Ao Sétimo Dia

Estes dias de quarentena têm sido muito importantes, em vários aspetos. Para começar, perceber as minhas oscilações de humor em tão pouco tempo tem sido muito engraçado  – ou não!

Nos primeiros dias sentia-me deprimida, com a sensação de que estava a perder alguma coisa, porque ainda havia amigos meus a circular ou a ter que ir trabalhar, a contactar com o resto do mundo. Foi difícil inclusivamente gerir os meus horários, porque o trabalho está calmo há algumas semanas e ter que estar 8 horas atenta ao computador, por vezes, parece tortura.

Agora, ao sétimo dia , as coisas têm assumido alguma clarividência e o que quero fazer, faço: tocar uma música no adufe porque gosto mesmo dela, mesmo que não atine com o ritmo; escrever poesia, mesmo que os versos não rimem; tentar tocar músicas no piano, mesmo que sejam só três acordes.

Entretanto, nas redes sociais, há música boa em live-streaming.

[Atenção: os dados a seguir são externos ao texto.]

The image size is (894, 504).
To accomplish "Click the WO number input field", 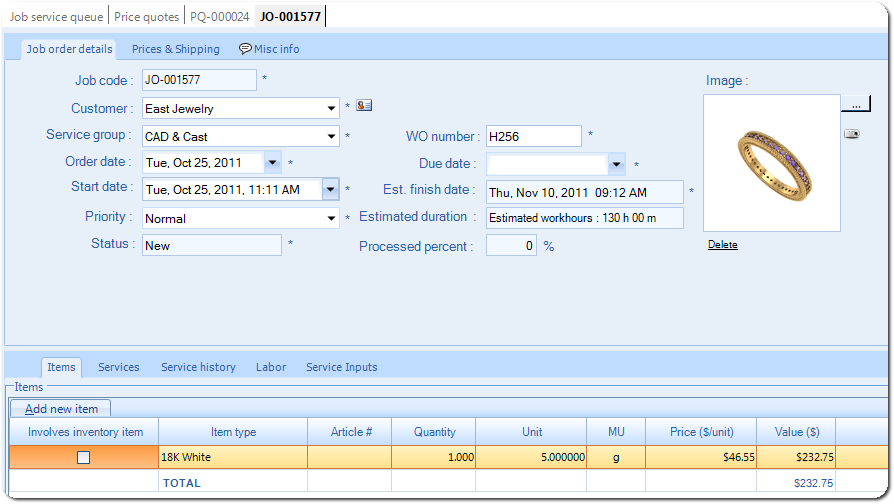I will click(x=533, y=136).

Desde artistas portugueses mais comerciais até músicos amadores um pouco por todo o mundo, há vários géneros e horários de concertos a decorrer. Agora até já faço um horário semanal a prever estas transmissões em direto. Tudo ajuda, todas as pequenas coisas.

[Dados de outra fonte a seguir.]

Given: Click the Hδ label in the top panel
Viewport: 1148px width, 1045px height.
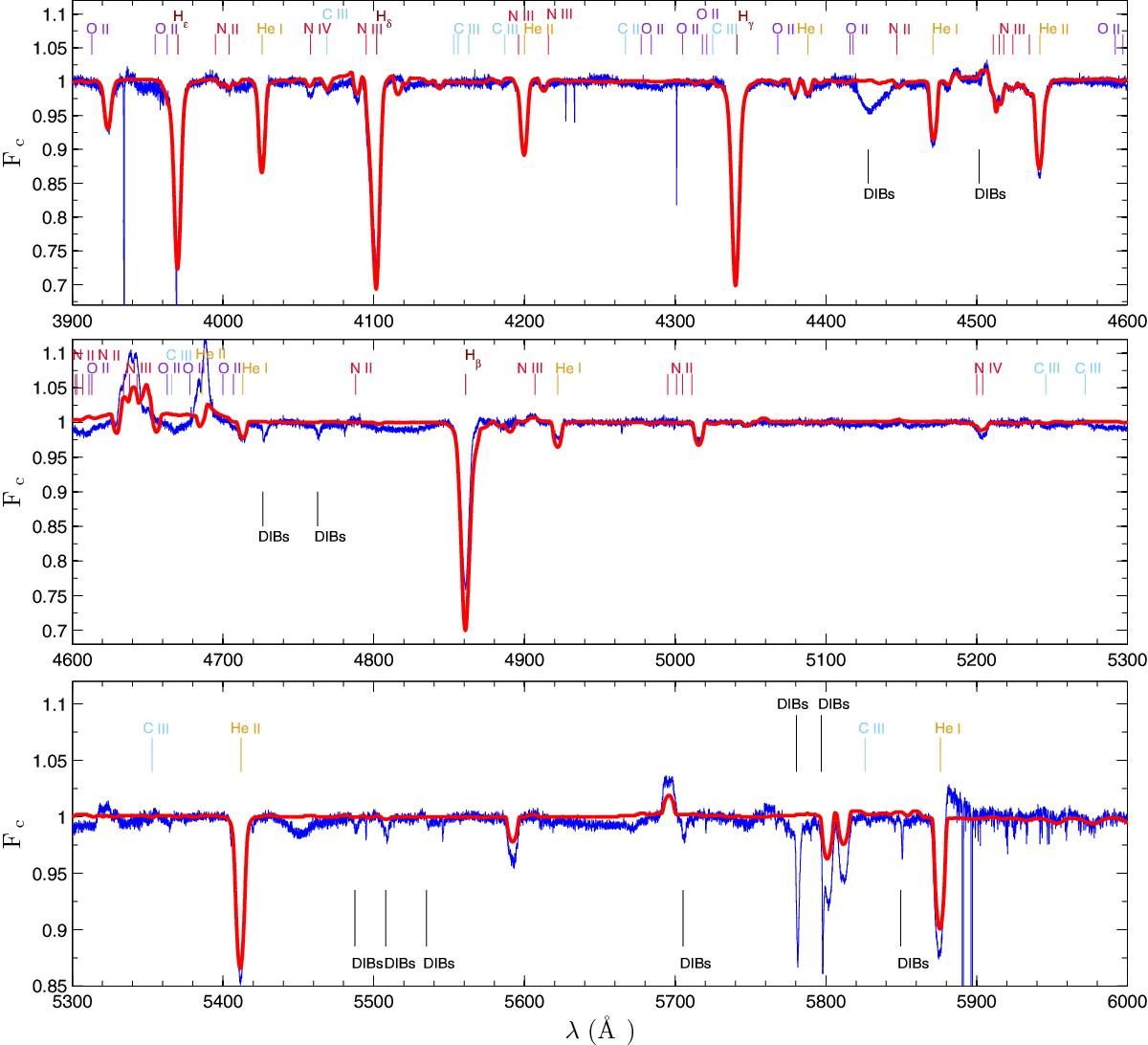Looking at the screenshot, I should tap(384, 18).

Tem-me fascinado precisamente este movimento dos músicos e também a solidariedade para com os profissionais de saúde, como já falei aqui num artigo anterior. Pequenos gestos que marcam diferença nas nossas vidas, pelos quais estou grata, e que nos mostram que não devemos ter nada como garantido e devemos sempre prezar o que temos, nomeadamente a nossa liberdade.